The United Nations established its Environmental Program (UNEP) in 1972, following the first "Earth Summit" in Stockholm, Sweden (also called the United Nations Conference on Human Environment). After numerous international environmental meetings, the United Nations hosted another Earth Summit (the Conference on Environment and Development) in 1992 in Rio de Janeiro. This Earth Summit saw the introduction of numerous international environmental agreements and treaties. Key among those was Agenda 21, a sweeping forty-chapter plan with the stated purpose of advancing humanity while protecting the earth's environment. Several additional international meetings were held in the wake of the 1992 Earth Summit, culminating in the United Nations World Summit on Sustainable Development (WSSD) in 2002. The primary purpose of the WSSD was to protect the environment and reduce human poverty by implementing the principles of Agenda 21.
No one can deny that many of these numerous environmental laws and international treaties have contributed in some measure to improving the environment in America and the world. The question remains, however, whether these mechanisms are the best approach to protect both the environment and people. All of these environmental laws and treaties use a strong, regulatory approach to environmental protection. History reveals, however, this approach often deprives citizens of their private property and wealth-producing capability, leads to corruption, and impedes economic growth. Ironically, it also often denies or reduces poor people's ability to improve their economic status and society's ability to protect the very environment it is supposed to safeguard.
The United Nations' Agenda 21 elevates this failed form of governance to the global level. In his 1997 Track II Reforming the United Nations document, Secretary General Kofi Annan recommended restructuring the UN Trusteeship Council from its original responsibility of global decolonization into a supranational EPA. This overarching authority would allow "Member states [nations] [to] exercise their collective trusteeship for the integrity of the global environment and common areas such as the oceans, atmosphere and outer space."1
The United Nations and the international environmental community call their concept of protecting the environment "sustainable development." Sustainable development means different things to different people, but the most frequently quoted definition is from the 1987 report Our Common Future (also known as the Brundtland Report):
"Sustainable development is development that meets the needs of the present without compromising the ability of future generations to meet their own needs."

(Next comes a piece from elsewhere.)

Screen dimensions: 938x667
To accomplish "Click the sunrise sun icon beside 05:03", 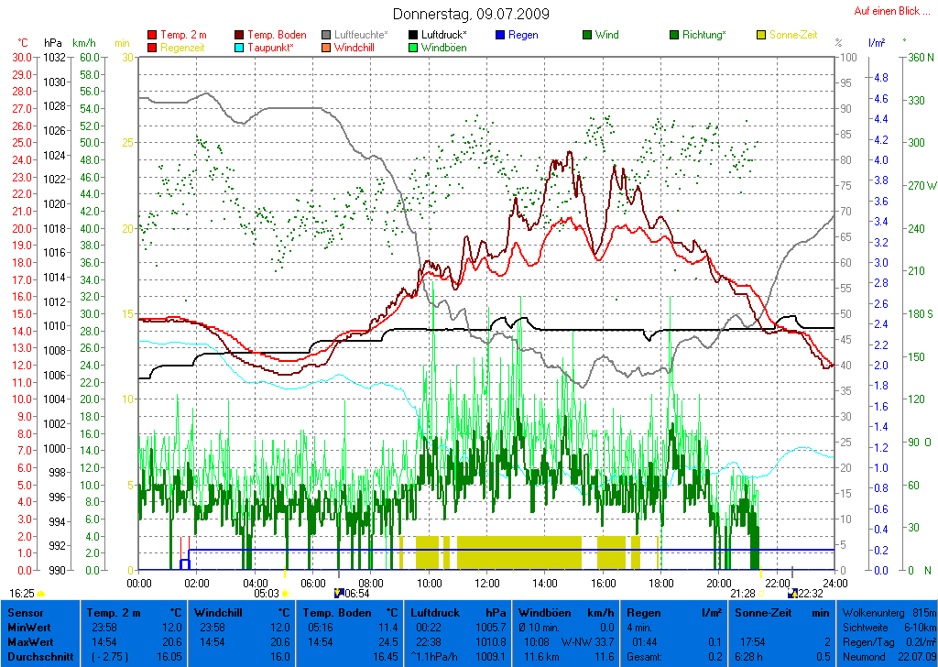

It goes beyond just protecting the environment, and attempts to govern the economic and social development of the entire world. It encompasses changing policy and practice at all levels, from the individual to the international corporation.2
Among other things, Agenda 21 promotes widespread income redistribution to eliminate poverty, defines how to use earth's resources and environment, and outlines how each citizen should live in a "sustainable" manner. Signed by President George Bush (Sr.) and the leaders of most other nations at the 1992 Earth Summit in Rio de Janeiro, this effort has major flaws that will prevent it from achieving success. Although Agenda 21 ostensibly pushes decision-making to the local level, in fact it limits those choices to a few pre-approved options through what the United Nations has come to call, in its own words, "global governance." In other words, it represents a top-down, planned approach to the management of society; decreasing personal freedom but doing little to curb opportunities for corruption. As such, it is diametrically opposed to the proven principles of the United States Constitution; and ultimately to freedom and wealth creation for the world's poor. It annuls the creative, economic, environmental and other benefits that liberty brings.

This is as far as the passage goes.